Столетние дубы переплетаются с липами, глухо шуршащими неопавшими листьями. Серебрится ольха. Буки словно дымятся в красноватом цвету — Столько еще на них красно-бурых свернувшихся в трубочку листьев. Повсюду засохшие деревья, заросли кустарника. Непонятно: что это — лес, слегка разделанный под парк, или парк так одичал. У ворот два каменных монаха в длинных сутанах с капюшонами. В орбиты их глаз набился снег. У одного в руке макет собора, у другого — развернутый свиток молитвы. Барельеф над аркой — геральдический щит на фоне трех гор, увенчанный двойным крестом и короной в венке из листьев — видимо, фамильный герб владельцев замка.

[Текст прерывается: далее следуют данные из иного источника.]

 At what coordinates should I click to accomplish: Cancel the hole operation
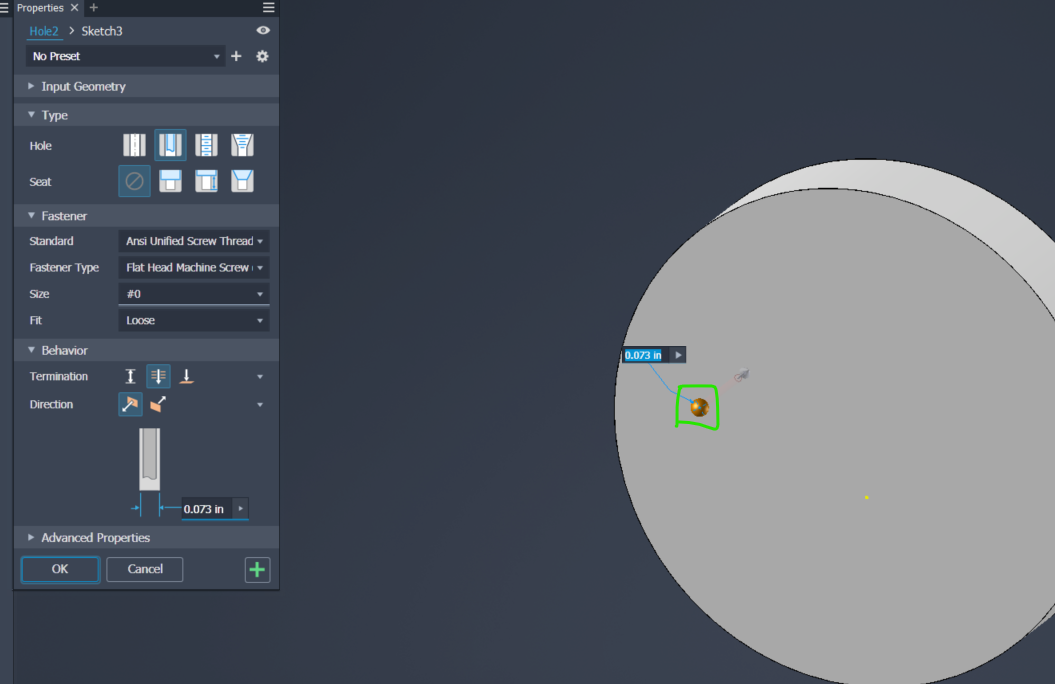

Зато во дворе — вовсе не по-средневековому, а как в английском саду. Высокая самша ровно подстрижена и кажется зеленовато-коричневой стенкой, а подрезанные елки похожи на пирамидки, основанием лежащие на земле, и ни одна не выходит из строя аллеи.

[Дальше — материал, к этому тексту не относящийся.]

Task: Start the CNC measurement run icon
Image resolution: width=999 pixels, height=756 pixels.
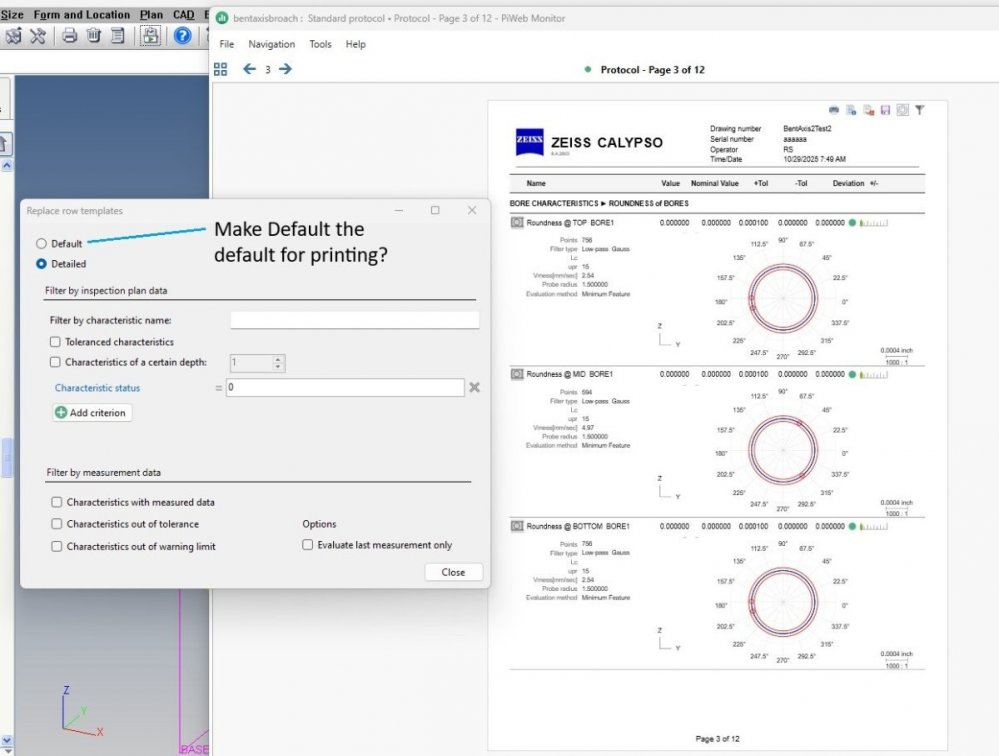Action: point(148,36)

По сторонам одноэтажные каменные домики. Они совершенно одинаковы, но у каждого свой особый лепной герб над входом. Щит на круглом знамени с кистями. Крылатый лев с клювом вместо пасти и с кривым мечом в лапах. Волк с козьей головой, украшенной короной. На гербе с башенными зубцами и крестом латинская надпись:
«О, вы все, проходящие через жизнь, смотрите на мое горе и утешайтесь в своем. Эстерхази Имре, MDCCLVI» [8].
В домиках пусто. Их обитатели, наверно, нашли себе утешение где-то в другом месте.

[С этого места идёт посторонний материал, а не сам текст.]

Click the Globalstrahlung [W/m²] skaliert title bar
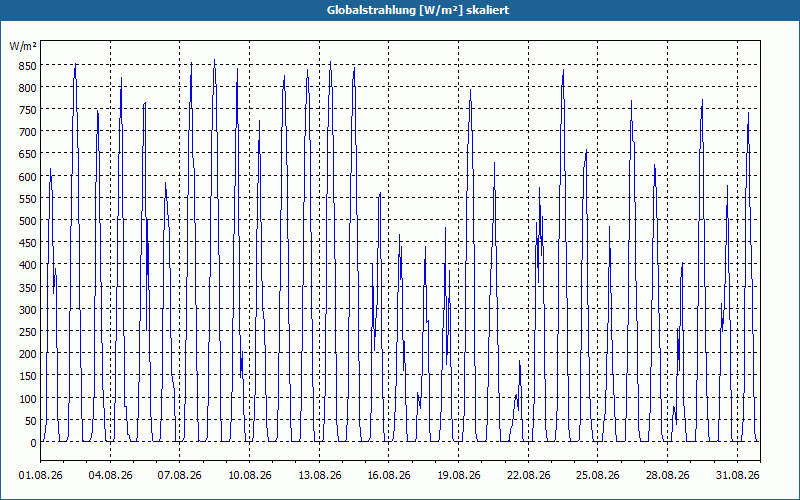 click(400, 10)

Посреди двора стоит, густо увитая плюшем, та самая башня, которая видна издали. Крутой винтовой лесенкой, сначала каменной, потом деревянной, поднимаюсь под черепичную крышу на колокольню и здесь встречаю командира стрелкового полка подполковника Пузыревского. Он сидит в мягком кресле у слухового окна и в стереотрубу наблюдает за немецкими позициями по ту сторону заросшей камышом речки и за селом Кернье.
— Странно! — говорит он, вставая. — Как ночь, так у них шум. А днем ничего не увидишь. И этот замок мне кажется весьма подозрительным. Вчера капитан Юзбашев случайно нашел кодированную карту с клетками и шесть радиоприемников. А сегодня наш агитатор Борода обнаружил еще один приемник, очень занятный. Работает без антенны. Кстати, у вас есть переводчик? Необходимо поговорить с хозяйкой. Непонятно мне, что здесь за люди…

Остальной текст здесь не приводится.